REQUIRED TASK: Rewrite the listing starting at the line containing "This screenshot has" and ending at the line containing "(1143, 276).", replacing "Photography" with "Settings" and keeping everything else unchanged. Leave the pictures out of your answer.

RECORDS FOR THE TASK:
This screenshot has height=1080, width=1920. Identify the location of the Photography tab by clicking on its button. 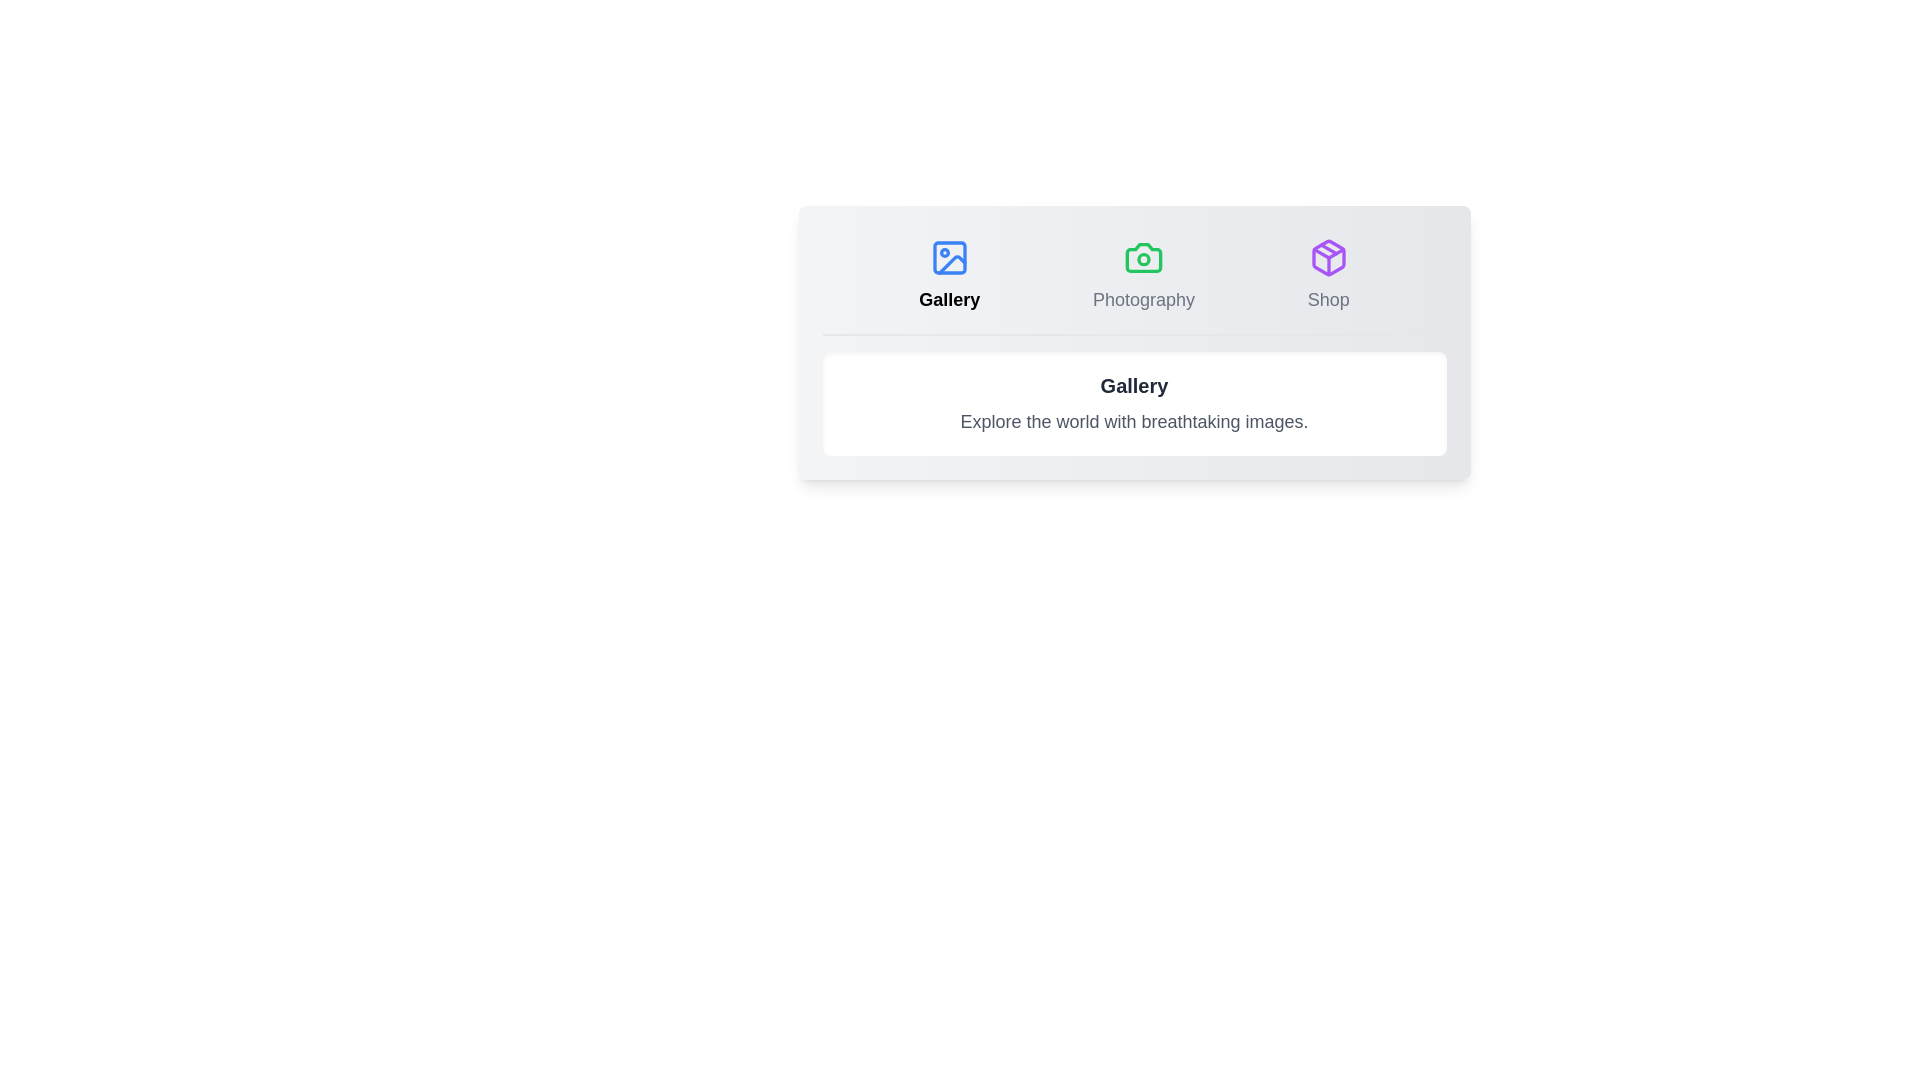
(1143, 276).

---

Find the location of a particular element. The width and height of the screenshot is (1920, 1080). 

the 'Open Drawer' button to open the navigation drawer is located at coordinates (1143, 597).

--

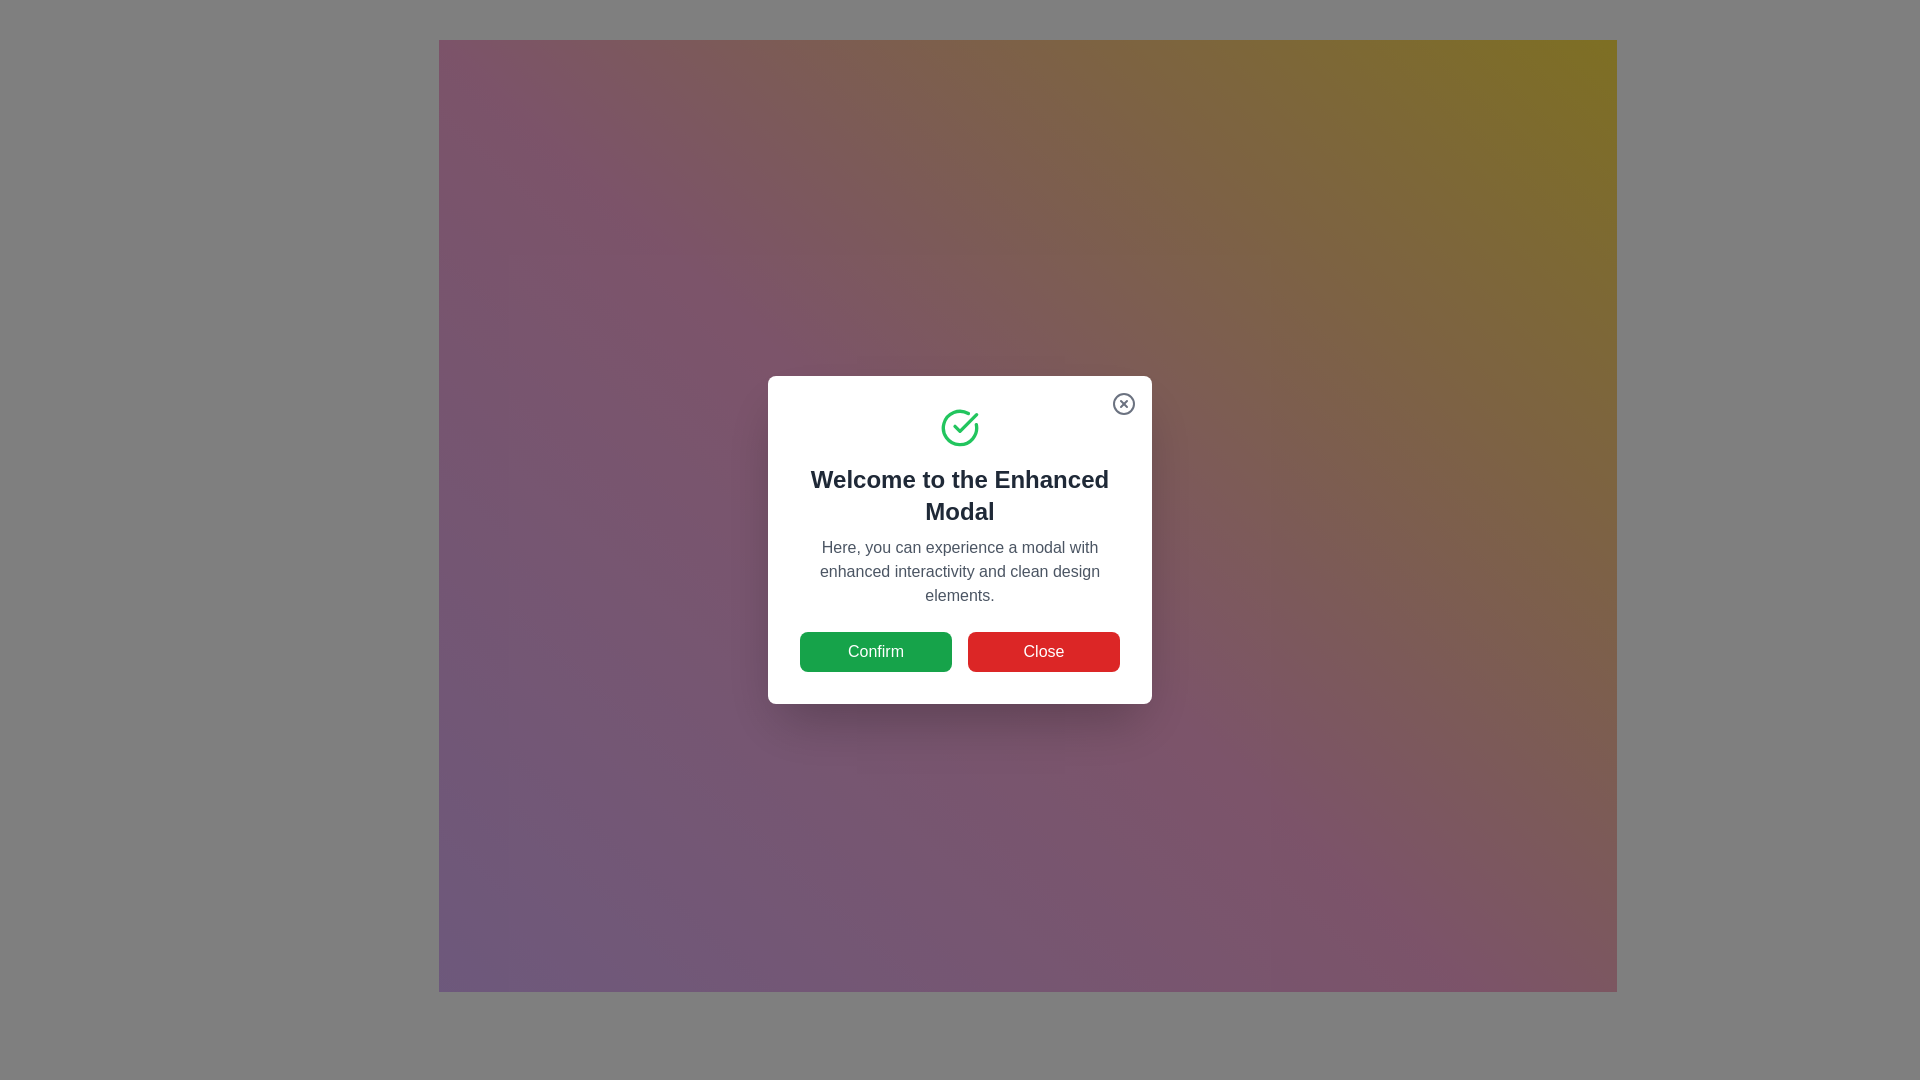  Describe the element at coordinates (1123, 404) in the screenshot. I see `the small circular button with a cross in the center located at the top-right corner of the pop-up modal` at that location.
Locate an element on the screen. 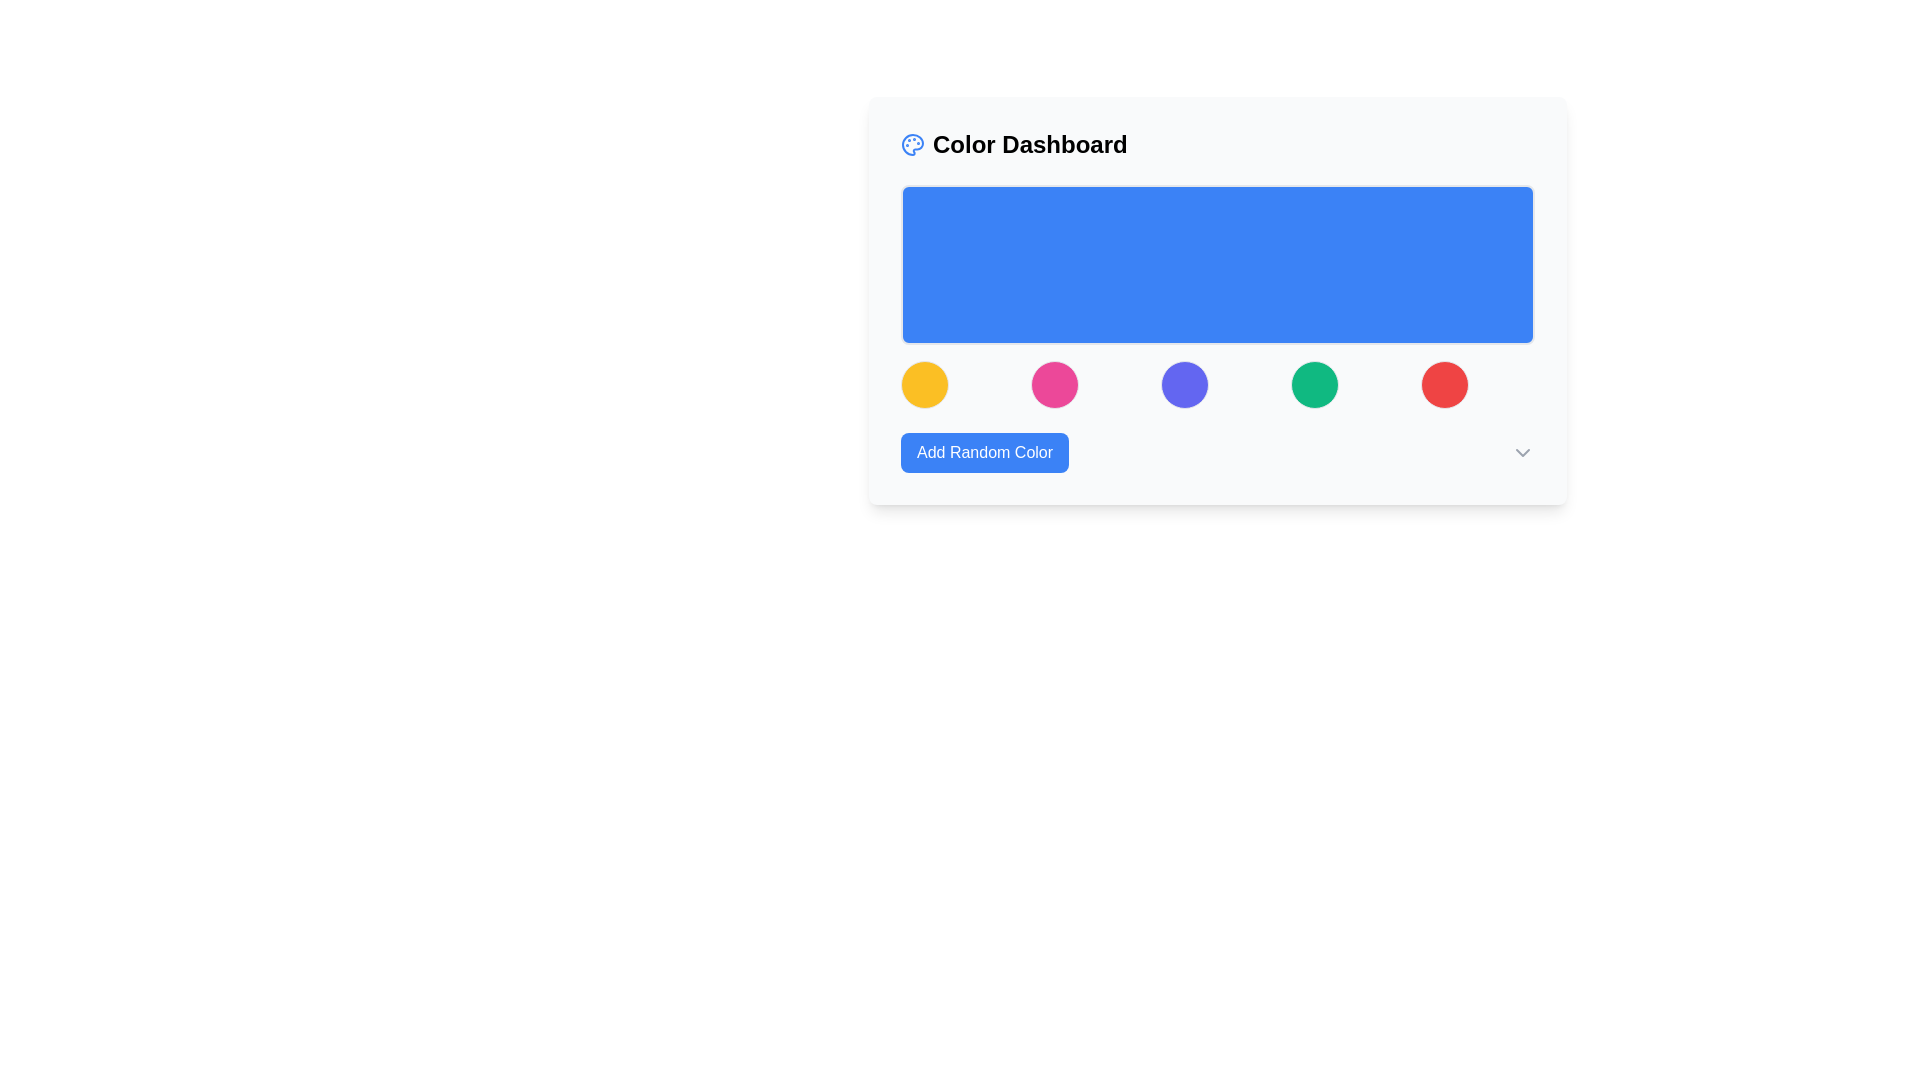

WORKED ANSWER:
This screenshot has height=1080, width=1920. Identify the location of the Settings tab by clicking on its button. 
(1143, 276).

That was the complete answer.